--- Provided passage ---
************
# Kata 2: Refactor Dirty ML Code into Pipeline

Let's convert dirty machine learning code into clean code using a [Pipeline](https://stackoverflow.com/a/60303302/2476920) - which is the [Pipe and Filter Design Pattern](https://docs.microsoft.com/en-us/azure/architecture/patterns/pipes-and-filters) for Machine Learning. 

At first you may still wonder *why* using this Design Patterns is good. You'll realize just how good it is in the 2nd [Clean Machine Learning Kata](https://github.com/Neuraxio/Kata-Clean-Machine-Learning-From-Dirty-Code) when you'll do AutoML. Pipelines will give you the ability to easily manage the hyperparameters and the hyperparameter space, on a per-step basis. You'll also have the good code structure for training, saving, reloading, and deploying using any library you want without hitting a wall when it'll come to serializing your whole trained pipeline for deploying in prod.
************
--- Data segment ---
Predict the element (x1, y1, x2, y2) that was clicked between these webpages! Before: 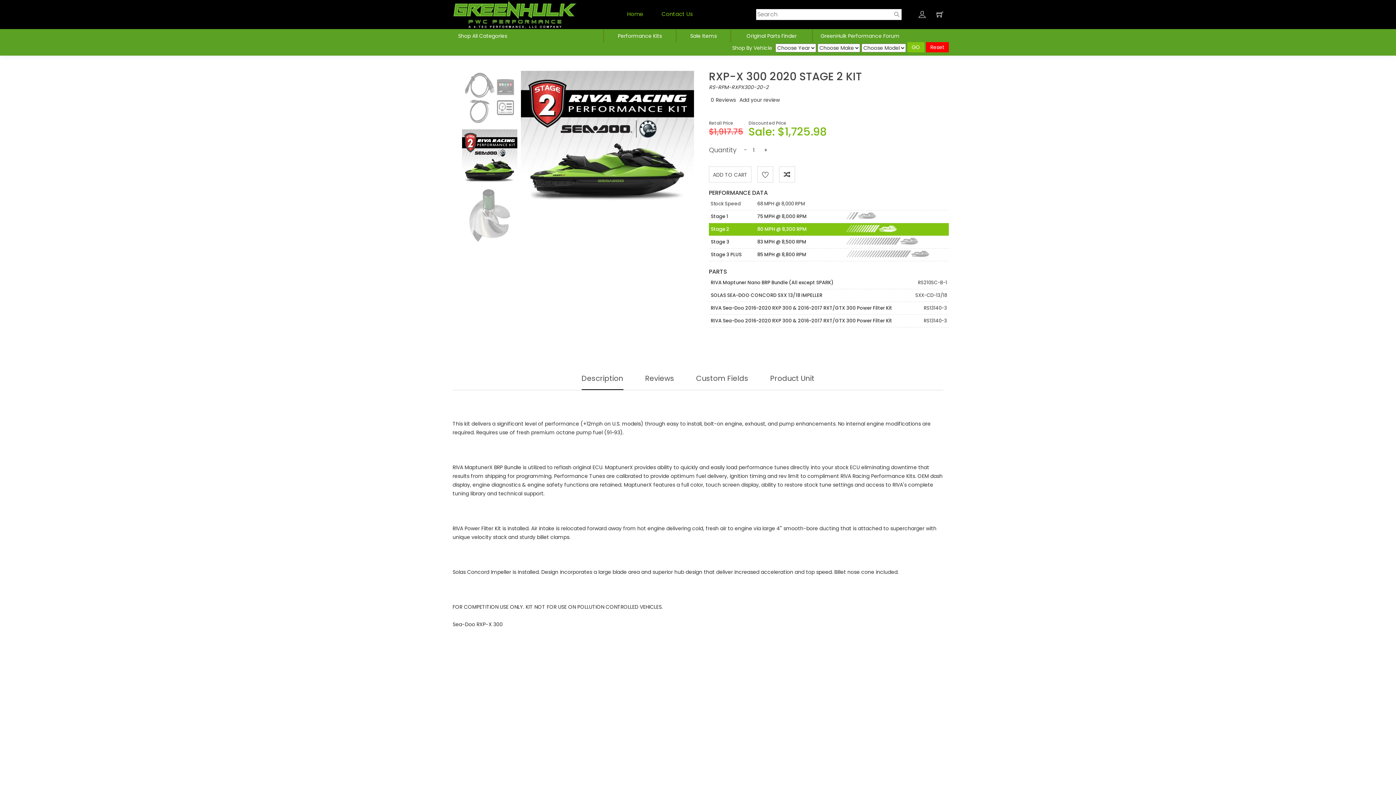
************
--- Task directions ---
In the refactoring kata, modify the part that opens with the words containing "Let's convert dirty" and closes with "for Machine Learning.": give it again with "clean code" changed to "maintainable code".

--- Expected answer ---
Let's convert dirty machine learning code into maintainable code using a [Pipeline](https://stackoverflow.com/a/60303302/2476920) - which is the [Pipe and Filter Design Pattern](https://docs.microsoft.com/en-us/azure/architecture/patterns/pipes-and-filters) for Machine Learning.